[Dataset entries]
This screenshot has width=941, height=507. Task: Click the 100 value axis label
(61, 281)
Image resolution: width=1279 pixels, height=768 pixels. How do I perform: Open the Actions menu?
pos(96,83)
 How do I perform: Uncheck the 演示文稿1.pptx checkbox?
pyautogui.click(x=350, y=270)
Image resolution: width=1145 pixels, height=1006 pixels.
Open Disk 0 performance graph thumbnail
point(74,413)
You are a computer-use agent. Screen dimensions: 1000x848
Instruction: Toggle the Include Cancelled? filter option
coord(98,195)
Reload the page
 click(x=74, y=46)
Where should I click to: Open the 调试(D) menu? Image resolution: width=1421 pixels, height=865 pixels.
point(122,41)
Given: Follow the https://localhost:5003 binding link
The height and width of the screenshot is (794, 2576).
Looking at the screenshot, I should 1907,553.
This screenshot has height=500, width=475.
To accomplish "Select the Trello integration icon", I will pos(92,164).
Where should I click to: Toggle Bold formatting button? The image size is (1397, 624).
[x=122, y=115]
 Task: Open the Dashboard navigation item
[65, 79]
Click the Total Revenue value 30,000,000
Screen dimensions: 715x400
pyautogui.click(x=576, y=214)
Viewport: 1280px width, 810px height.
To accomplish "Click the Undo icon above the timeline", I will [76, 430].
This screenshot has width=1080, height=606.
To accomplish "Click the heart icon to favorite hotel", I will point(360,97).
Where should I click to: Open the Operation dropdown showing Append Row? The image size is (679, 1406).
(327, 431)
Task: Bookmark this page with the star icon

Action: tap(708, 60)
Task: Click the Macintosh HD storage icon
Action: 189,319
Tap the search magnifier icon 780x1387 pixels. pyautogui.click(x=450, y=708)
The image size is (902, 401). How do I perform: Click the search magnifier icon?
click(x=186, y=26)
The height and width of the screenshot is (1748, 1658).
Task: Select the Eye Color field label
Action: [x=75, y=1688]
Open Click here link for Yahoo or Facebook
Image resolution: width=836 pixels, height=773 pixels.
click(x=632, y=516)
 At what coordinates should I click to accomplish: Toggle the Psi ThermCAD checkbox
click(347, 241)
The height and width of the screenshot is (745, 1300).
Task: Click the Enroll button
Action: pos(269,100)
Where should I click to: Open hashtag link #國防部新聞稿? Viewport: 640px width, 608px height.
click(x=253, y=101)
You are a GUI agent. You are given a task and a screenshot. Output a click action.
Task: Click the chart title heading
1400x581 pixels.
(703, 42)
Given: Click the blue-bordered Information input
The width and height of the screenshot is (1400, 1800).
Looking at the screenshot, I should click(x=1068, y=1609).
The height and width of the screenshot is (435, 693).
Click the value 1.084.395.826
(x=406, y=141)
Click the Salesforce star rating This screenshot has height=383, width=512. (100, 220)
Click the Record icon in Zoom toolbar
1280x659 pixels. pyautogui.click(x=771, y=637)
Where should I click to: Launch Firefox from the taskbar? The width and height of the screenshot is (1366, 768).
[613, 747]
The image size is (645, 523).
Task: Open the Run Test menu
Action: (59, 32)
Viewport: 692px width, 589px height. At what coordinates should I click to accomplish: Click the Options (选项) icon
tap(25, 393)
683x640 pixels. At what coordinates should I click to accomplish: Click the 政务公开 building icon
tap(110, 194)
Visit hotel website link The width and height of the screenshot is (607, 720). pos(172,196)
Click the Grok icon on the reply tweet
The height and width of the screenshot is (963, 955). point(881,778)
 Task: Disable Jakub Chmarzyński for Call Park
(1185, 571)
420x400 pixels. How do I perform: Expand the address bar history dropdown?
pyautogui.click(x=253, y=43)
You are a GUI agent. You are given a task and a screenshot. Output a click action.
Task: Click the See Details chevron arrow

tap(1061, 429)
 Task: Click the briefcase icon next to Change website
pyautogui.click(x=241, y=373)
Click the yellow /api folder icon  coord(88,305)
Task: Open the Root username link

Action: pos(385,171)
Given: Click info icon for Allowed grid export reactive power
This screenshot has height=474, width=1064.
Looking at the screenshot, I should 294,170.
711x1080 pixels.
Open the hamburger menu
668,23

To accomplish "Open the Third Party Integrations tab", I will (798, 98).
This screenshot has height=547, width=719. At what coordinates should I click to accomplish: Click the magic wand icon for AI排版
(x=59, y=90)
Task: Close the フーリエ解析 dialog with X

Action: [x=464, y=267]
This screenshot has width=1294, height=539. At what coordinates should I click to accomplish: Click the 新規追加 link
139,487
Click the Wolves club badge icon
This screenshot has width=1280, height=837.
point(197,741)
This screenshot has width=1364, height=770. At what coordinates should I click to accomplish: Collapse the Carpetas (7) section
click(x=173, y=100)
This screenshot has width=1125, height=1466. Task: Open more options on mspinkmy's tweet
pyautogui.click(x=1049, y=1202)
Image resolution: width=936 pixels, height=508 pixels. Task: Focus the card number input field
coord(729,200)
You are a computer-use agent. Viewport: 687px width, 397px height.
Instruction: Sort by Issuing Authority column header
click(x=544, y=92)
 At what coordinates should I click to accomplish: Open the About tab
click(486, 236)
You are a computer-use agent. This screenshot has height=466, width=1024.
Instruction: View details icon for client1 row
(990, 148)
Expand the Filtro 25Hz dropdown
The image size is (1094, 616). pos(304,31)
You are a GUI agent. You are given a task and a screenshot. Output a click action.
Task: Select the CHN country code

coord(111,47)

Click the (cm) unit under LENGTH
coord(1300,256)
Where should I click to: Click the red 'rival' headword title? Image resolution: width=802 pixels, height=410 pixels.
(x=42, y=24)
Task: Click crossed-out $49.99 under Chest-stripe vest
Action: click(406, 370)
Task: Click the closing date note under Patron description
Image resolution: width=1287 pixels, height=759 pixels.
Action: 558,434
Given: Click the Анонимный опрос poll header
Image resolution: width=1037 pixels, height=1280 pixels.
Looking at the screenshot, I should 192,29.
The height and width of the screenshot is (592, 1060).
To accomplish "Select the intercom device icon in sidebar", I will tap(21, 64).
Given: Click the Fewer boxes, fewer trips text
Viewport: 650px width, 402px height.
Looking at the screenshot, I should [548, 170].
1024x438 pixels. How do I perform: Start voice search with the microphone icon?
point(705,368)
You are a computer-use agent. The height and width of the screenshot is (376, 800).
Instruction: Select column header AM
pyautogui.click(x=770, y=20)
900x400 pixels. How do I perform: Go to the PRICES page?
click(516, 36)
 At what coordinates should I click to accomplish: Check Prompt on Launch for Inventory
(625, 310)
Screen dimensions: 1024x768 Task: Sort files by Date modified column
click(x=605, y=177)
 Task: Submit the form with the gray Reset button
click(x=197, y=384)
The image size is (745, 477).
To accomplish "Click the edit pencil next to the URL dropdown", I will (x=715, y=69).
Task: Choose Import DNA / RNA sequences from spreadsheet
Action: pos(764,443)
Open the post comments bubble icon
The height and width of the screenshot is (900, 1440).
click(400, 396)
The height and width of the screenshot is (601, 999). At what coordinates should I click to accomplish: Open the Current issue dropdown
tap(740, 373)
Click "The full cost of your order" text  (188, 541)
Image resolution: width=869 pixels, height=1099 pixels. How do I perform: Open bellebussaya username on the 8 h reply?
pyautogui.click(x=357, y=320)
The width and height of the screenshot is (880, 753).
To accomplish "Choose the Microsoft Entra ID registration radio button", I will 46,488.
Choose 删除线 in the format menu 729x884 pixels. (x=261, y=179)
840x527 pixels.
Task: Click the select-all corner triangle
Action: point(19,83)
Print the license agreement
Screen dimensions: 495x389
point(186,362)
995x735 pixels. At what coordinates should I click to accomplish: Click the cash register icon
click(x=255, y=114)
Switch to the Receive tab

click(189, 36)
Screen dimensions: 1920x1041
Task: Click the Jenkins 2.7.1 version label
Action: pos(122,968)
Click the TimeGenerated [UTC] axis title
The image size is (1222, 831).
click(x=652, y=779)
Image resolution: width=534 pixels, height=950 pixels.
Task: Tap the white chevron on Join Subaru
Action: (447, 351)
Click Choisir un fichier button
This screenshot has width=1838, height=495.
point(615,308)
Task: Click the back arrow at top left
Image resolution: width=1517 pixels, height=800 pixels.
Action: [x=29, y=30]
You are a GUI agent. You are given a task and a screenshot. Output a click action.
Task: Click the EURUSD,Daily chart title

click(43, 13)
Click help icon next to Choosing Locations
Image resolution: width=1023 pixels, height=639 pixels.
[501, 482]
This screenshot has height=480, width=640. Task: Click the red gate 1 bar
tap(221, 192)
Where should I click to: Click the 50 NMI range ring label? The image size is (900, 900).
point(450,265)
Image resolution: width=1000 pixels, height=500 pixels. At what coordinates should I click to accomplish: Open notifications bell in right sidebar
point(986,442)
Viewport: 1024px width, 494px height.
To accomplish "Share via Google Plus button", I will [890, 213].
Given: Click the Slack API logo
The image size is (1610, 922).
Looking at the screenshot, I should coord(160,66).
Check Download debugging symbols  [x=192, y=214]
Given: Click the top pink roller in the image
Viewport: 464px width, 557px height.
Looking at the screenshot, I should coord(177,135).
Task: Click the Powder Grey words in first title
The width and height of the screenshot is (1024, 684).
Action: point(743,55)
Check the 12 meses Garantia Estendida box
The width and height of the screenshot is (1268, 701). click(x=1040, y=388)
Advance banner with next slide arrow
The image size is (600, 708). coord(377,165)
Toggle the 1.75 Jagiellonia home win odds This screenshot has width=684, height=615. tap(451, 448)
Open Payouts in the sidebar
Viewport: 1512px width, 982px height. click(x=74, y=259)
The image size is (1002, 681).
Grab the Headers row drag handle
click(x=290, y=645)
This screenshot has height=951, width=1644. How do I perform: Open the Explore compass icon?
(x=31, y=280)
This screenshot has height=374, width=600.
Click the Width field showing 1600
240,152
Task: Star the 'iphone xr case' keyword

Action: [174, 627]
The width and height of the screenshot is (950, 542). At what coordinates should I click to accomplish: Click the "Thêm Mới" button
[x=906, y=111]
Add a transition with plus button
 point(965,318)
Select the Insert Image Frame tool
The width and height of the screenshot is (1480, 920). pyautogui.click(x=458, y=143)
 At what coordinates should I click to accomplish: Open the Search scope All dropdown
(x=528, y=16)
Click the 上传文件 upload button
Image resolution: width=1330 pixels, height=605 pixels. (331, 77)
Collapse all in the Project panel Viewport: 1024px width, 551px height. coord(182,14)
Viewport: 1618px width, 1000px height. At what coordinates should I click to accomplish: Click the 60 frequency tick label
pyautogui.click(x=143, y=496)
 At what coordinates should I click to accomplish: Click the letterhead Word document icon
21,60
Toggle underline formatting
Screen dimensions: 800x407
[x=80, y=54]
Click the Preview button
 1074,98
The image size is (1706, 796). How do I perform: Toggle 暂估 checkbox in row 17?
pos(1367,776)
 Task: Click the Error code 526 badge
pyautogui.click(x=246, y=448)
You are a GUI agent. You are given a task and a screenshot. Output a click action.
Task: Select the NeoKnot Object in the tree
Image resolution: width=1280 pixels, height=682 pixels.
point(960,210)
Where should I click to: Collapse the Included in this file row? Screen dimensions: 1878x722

- **Aim of the exercise**
All lines above that contain "hotel" are required in the answer.

- **Output below**
To accomplish "Click the heart icon to favorite hotel", I will point(360,97).
Visit hotel website link The width and height of the screenshot is (607, 720). pos(172,196)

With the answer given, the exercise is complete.